History of the Recorder
The security camera recorder that we sell today is a modern kit that has lots of functionality. This hasn’t always been the case. This is a brief history of the security camera recorder (or DVR or NVR).
Live View Only
It’s generally assumed that security cameras were first used in Germany in the early 1940s to monitor their V-2 rockets. These systems didn’t actually record any footage at all and only offered live views.
In the late 1940s this technology was picked up by an American contractor who then promoted the system. This was only for live monitoring
Early Video Recording
Early systems that recorded the video were reel-to-reel recording systems. These were magnetic tapes that had to be manually changed. Not just ejecting a VHS and inserting a new one – physically threading the tape from a new reel, through the recorder to an empty take-up reel. These systems really weren’t popular for obvious reasons and are now very uncommon.
The 1970s bought with it VCRs (video cassette recordings). This proved to be a major development for security cameras as the technology was quickly incorporated into the security systems.
The introduction of the VCR meant people did not have to sit and monitor live screens. Instead they could be set up and left to generally run by themselves. Operators could be reviewed at will after the event. This really made security camera systems popular for businesses.
Whilst a revelation and great improvement from only having a live view, tapes did still have to be regularly changed, otherwise the recording would stop. If you wanted to store footage for any period of time, a library of tapes would be required.
The next big development was in the 1990s with the introduction of multiplexers. Multiplexers took the video signals from multiple security cameras and allowed the user to display their chosen camera or cameras on the screen and more importantly recorded on one tape.
Multiple video feeds were synchronized by the multiplexer and then recorded on that one tape making the whole process more efficient and increased the popularity of security camera systems, not only for businesses but also for home owners.
DVR – Digital Video Recorders
Since the early 2000s, further technological advancements have meant the VCR has become redundant and been replaced with digital video recorders (DVRs) or security camera recorders. These work to make security camera systems user friendly and they actually incorporate almost all of the other technology that precedes it.

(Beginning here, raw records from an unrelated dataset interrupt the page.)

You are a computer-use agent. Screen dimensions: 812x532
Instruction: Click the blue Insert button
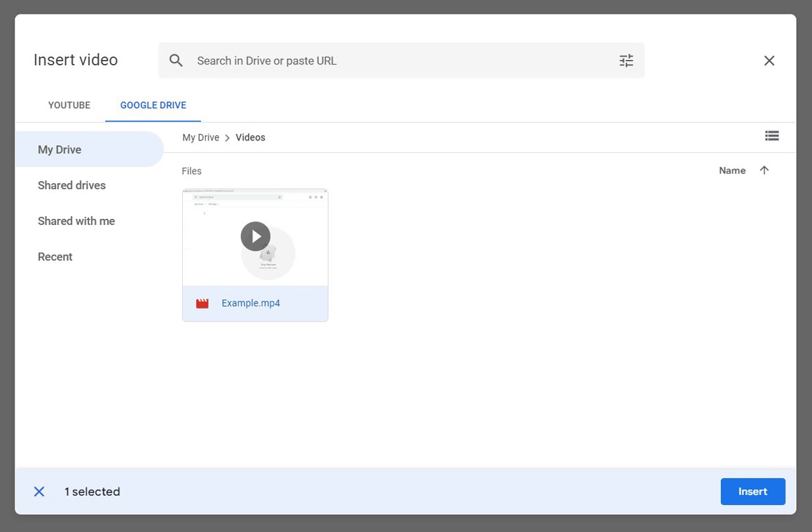(x=753, y=492)
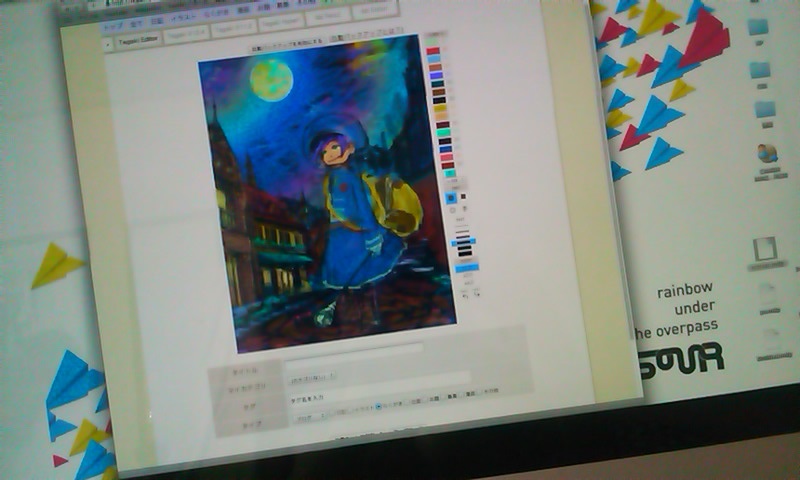This screenshot has width=800, height=480.
Task: Pick the red swatch atop the palette
Action: pyautogui.click(x=433, y=51)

They are easy to operate and use and with the advent of larger hard drive sizes, enable security camera systems to be a fit and forget solution only requiring occasional inspection to ensure all is running smoothly.
The recorder now encompasses the networking technology which can bring together systems over wide geographical areas using the internet. The latest equipment also allow the user to take advantage of higher quality recordings, now in full 1080p High Definition.
These advances have increased the popularity and demand of security camera systems further both in businesses as well as for home users.